Source document START

Repression of SRF and smooth muscle gene expression by miR-133a
SRF, a direct target for regulation by miR-133 (Chen et al. 2006), was up-regulated in dKO hearts, as were numerous smooth muscle structural genes that are regulated by SRF. Consistent with the conclusion that dysregulation of SRF expression contributes to the heart failure phenotype of adult miR-133a dKO mice, SRF functions as a key transcriptional regulator of pathological cardiac remodeling leading to heart failure (Sprenkle et al. 1995; Nelson et al. 2005), and elevated expression of SRF in the heart has been shown to be sufficient to cause heart failure (Zhang et al. 2001).
SRF regulates numerous genes involved in myogenesis and cell growth, which raises the interesting question as to why smooth muscle-restricted SRF target genes are selectively activated in the hearts of miR-133a dKO mice. Smooth muscle genes are transiently expressed in the heart during embryogenesis (Ruzicka and Schwartz 1988; McHugh 1995; Li et al. 1996). Thus, the absence of miR-133a may arrest the heart in a primitive stage of development. Alternatively, given the dependence of SRF activity on cofactor availability (Wang et al. 2004; Pipes et al. 2006), it is possible the absence of miR-133a also results in up-regulation of additional cofactors or signaling pathways that selectively modulate the expression of smooth muscle genes.
We speculate that diminished cardiac function in dKO mice that survive to adulthood results, at least in part, from the inappropriate expression of SRF-dependent smooth muscle genes, such as SM α-actin. In this regard, cardiac function is highly sensitive to the ratios of different actin isoforms. SM α-actin possesses a reduced ability to activate myosin ATPase compared with cardiac α-actin (Strzelecka-Golaszewska and Sobieszek 1981), and elevated expression of SM α-actin in the heart has been shown to result in a hypocontractile phenotype (Kumar et al. 1997), as observed in miR-133a dKO mice. Aberrant expression of muscle contractile proteins is also likely to contribute to the sarcomere disarray seen in hearts of adult dKO mice.
Inhibition of miR-133 expression in vivo by an antagomir causes cardiac hypertrophy (Care et al. 2007). These findings have led to the notion that miR-133 acts as an inhibitor of cardiac growth (Care et al. 2007). On the contrary, adult dKO mice showed no evidence of cardiac hypertrophy, but instead, displayed dilated cardiomyopathy with ventricular wall thinning and severe fibrosis. Perhaps the transient knockdown of miR-133a with an antagomir has different consequences from genetic deletion in which the gene is eliminated throughout the life of the organism. Residual expression of miR-133a in antagomir-treated animals might also account for the different findings of these studies.

Source document END

## Activity A
In the miR-133a excerpt, what did adult dKO mice display instead of cardiac hypertrophy?
## Activity B
Return the miR-133a excerpt from "Repression of SRF" up to and including "et al. 2001).".
## Activity C
Resume the miR-133a excerpt with the text that follows its final sentence.

Extracted records START

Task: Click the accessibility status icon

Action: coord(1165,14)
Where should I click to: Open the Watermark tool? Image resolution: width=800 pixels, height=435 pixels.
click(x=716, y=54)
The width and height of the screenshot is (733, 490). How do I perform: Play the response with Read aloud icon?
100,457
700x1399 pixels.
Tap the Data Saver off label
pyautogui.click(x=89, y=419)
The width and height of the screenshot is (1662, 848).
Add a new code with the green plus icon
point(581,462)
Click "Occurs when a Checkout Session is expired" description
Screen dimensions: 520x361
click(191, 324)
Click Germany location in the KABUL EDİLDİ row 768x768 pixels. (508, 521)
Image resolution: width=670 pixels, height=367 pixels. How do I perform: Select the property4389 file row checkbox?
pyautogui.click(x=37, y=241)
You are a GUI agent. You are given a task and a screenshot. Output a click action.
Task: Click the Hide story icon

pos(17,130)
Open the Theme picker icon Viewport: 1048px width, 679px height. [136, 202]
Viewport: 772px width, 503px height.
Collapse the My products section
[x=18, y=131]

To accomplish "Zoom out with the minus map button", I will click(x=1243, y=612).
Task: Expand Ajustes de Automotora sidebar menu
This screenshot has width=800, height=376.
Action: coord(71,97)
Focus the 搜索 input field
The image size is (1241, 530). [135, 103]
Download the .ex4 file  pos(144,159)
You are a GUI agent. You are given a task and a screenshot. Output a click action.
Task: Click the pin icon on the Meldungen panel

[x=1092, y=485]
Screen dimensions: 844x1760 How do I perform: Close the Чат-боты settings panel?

Extracted records END

## Output A
They displayed dilated cardiomyopathy with ventricular wall thinning and severe fibrosis.

## Output B
Repression of SRF and smooth muscle gene expression by miR-133a
SRF, a direct target for regulation by miR-133 (Chen et al. 2006), was up-regulated in dKO hearts, as were numerous smooth muscle structural genes that are regulated by SRF. Consistent with the conclusion that dysregulation of SRF expression contributes to the heart failure phenotype of adult miR-133a dKO mice, SRF functions as a key transcriptional regulator of pathological cardiac remodeling leading to heart failure (Sprenkle et al. 1995; Nelson et al. 2005), and elevated expression of SRF in the heart has been shown to be sufficient to cause heart failure (Zhang et al. 2001).

## Output C
Control of cardiomyocyte proliferation by miR-133a
Based on overexpression studies in cultured skeletal myoblasts, miR-133 has been proposed to promote cell proliferation by repressing SRF, a positive regulator of myocyte differentiation (Niu et al. 2007). In contrast, we found excessive cardiomyocyte proliferation in miR-133a dKO mice, and diminished proliferation in response to transgenic overexpression of miR-133a, indicating that miR-133 functions as an inhibitor of cardiomyocyte proliferation in vivo. Given that SRF can function as either a positive or negative regulator of cardiomyocyte proliferation and differentiation, depending on cofactor availability and extracellular signaling (Shin et al. 2002; Pipes et al. 2006), the influence of miR-133a on downstream functions of SRF may vary depending on these and other variables.
In addition to repressing expression of SRF, miR-133a represses cyclin D2 expression. Thus, in the absence of miR-133a, elevated expression of cyclin D2 would be predicted to promote cell proliferation, possibly synergistically with SRF. Cyclin D2 has been shown to promote cardiomyocyte cell cycle progression (Pasumarthi et al. 2005). Since miR-133a does not appear to repress the expression of proapoptotic genes, enhanced apoptosis in dKO hearts may be a consequence of inappropriate cell cycle progression of cells that would otherwise be post-mitotic.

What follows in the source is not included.